### Tarefa 1:
Com base no trecho selecionado sobre os capítulos finais do Diretório, responda:
(a) Quantos parágrafos tem o capítulo XI?
(b) Quais são as quatro dimensões da vida cristã mencionadas no n. 405?
(c) Das 23 Igrejas Católicas Orientais, quantas estão sujeitas diretamente à Santa Sé?
### Tarefa 2:
Retome o trecho selecionado sobre os capítulos finais do Diretório e dê-lhe continuidade a partir da última frase apresentada.

### Trecho selecionado:
◆ ◆ ◆ ◆

Capítulo XI: A catequese a serviço da inculturação da fé

O breve capítulo XI, com apenas 14 parágrafos, divide-se em duas seções: a primeira apresenta o tema da inculturação, isto é, do diálogo da fé com cada cultura, enquanto a segunda propõe a elaboração de Catecismos locais, adaptados à cada contexto.

11.1 Natureza e finalidade da inculturação da fé (nn. 394-400)

O último parágrafo desta primeira seção elenca a catequese litúrgica entre os âmbitos da inculturação. Não se trata aqui de alterar o conteúdo da Liturgia, que é o mistério da fé, mas sim as linguagens com as quais se exprime o seu mistério:

 “A catequese deverá saber valorizar especialmente alguns âmbitos da pastoral eclesial, nos quais é explicitamente chamada a encontrar novas linguagens e modalidades de expressão, pelas quais transpareça um estilo missionário sereno e alegre: por exemplo, o catecumenato, a iniciação cristã, a pastoral bíblica, a catequese litúrgica” (n. 400).

O Evangelho: chamado a "encarnar-se" em cada cultura

11.2 Os Catecismos locais (nn. 401-408)

Em relação à proposta dos Catecismos locais, que podem ser diocesanos, regionais ou nacionais, o Diretório confia aos Bispos e Conferências Episcopais a forma como apresentar as “quatro dimensões da vida cristã” (n. 405) que, como vimos anteriormente (cf. nn. 72.79.144.189), são: a fé acreditada (Creio), celebrada (Liturgia e Sacramentos), vivida (Mandamentos) e rezada (Pai-nosso).

A nota n. 165, ligada ao parágrafo 405, indica algumas formas novas de propor essas quatro dimensões: “de acordo com os momentos da história da salvação ou (...) com base nas virtudes teologais ou conforme os tempos do ano litúrgico”.

Capítulo XII: Organismos a serviço da catequese

Chegamos por fim ao último capítulo do Diretório, que apresenta quatro organismos a serviço da Catequese: a Santa Sé (através do Pontifício Conselho para a Promoção da Nova Evangelização), os Sínodos dos Bispos e os Conselhos de Hierarcas das Igrejas Orientais, as Conferências Episcopais e as Dioceses.

12.1 A Santa Sé (nn. 409-410)

12.2 Os Sínodos dos Bispos ou os Conselhos dos Hierarcas das Igrejas Orientais (n. 411)

Das 23 Igrejas Católicas Orientais, 06 são regidas por um Patriarca e 04 por um Arcebispo-Maior, ajudados pelo Sínodo dos Bispos dessa Igreja, enquanto outras 05 são regidas por um Metropolita junto a um Conselho de Hierarcas. As outras 08 Igrejas sui juris, por serem comunidades menores, com apenas um ou dois Bispos, estão sujeitas diretamente à Santa Sé.

◆ ◆ ◆ ◆

### Dados fornecidos:
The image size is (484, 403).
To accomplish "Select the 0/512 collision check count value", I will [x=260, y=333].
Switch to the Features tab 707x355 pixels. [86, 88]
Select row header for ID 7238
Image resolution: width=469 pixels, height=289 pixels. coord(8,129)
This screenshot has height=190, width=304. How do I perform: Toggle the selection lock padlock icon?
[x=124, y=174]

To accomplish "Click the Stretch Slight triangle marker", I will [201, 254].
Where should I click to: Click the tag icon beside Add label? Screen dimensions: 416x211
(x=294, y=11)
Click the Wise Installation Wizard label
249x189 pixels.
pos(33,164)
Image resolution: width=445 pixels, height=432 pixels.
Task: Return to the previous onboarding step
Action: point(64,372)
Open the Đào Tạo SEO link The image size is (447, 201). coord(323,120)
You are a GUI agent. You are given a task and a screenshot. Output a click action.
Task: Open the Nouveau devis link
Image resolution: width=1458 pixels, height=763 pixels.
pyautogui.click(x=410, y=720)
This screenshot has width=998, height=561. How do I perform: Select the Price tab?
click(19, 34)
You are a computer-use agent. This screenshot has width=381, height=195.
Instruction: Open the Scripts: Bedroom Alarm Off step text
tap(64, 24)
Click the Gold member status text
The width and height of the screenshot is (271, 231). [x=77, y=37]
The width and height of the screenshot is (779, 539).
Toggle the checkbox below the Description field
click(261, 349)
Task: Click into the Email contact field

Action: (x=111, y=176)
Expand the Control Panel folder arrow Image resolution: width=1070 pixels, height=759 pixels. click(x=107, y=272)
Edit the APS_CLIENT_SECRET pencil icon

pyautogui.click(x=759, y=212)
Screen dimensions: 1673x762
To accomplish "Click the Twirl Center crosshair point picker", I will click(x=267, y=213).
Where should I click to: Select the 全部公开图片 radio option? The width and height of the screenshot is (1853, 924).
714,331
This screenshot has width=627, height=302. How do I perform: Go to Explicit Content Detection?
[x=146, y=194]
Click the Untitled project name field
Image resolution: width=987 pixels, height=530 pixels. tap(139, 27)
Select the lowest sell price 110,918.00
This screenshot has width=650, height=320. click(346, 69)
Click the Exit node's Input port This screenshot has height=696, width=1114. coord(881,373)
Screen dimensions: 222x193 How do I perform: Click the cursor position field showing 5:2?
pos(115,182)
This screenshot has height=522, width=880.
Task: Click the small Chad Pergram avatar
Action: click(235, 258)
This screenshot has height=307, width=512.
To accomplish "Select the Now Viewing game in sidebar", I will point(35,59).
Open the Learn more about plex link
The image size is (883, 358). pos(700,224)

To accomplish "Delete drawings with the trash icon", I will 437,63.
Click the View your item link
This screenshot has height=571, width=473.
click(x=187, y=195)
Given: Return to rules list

◆ ◆ ◆ ◆

### Resposta 1:
(a) 14 parágrafos.
(b) A fé acreditada (Creio), celebrada (Liturgia e Sacramentos), vivida (Mandamentos) e rezada (Pai-nosso).
(c) Oito (08) Igrejas sui juris.

### Resposta 2:
As 15 Igrejas regidas pelo Sínodo dos Bispos ou Conselho de Hierarcas podem “emanar normas sobre a instrução catequética”, “salvaguardando o patrimônio litúrgico e teológico da própria Igreja e levando em consideração o ensinamento da Igreja universal” (n. 411).

12.3 A Conferência Episcopal (nn. 412-415)

12.4 As dioceses (nn. 416-425)

Por fim, a última referência à Liturgia no Diretório diz respeito à proposta de uma “comissão diocesana de iniciação à vida cristã”, da qual podem tomar parte “a pastoral do primeiro anúncio e a catequese, a pastoral litúrgica e a Cáritas, as associações e os movimentos laicais. Essa comissão poderia oferecer à pastoral diocesana as diretrizes comuns para a iniciação à vida cristã, seja na forma de catecumenato para não batizados, seja como inspiração catecumenal da catequese para os batizados, sendo importante que todas as propostas pastorais tenham a mesma inspiração de fundo” (n. 421).

Conclusão (nn. 426-428)

A conclusão, embora não faça referências diretas à Liturgia, recorda o querigma (Mistério Pascal da Morte-Ressurreição de Cristo), que é seu núcleo fundamental: “A comunhão com Jesus Cristo, Morto e Ressuscitado, vivo e sempre presente, é a finalidade última de toda ação eclesial e, portanto, também da catequese” (n. 426).

Confia-se, pois, o Diretório a “Jesus Cristo, Alfa e Ômega” (n. 427) e à Virgem Maria, “Mãe da Igreja”, “Estrela da Nova Evangelização” (n. 428).

Cristo, Alfa e Ômega, Princípio e Fim

Notas:

[1] PONTIFÍCIO CONSELHO PARA A PROMOÇÃO DA NOVA EVANGELIZAÇÃO. Diretório para a Catequese. Brasília: Edições CNBB, 2020. Coleção: Documentos da Igreja, 61.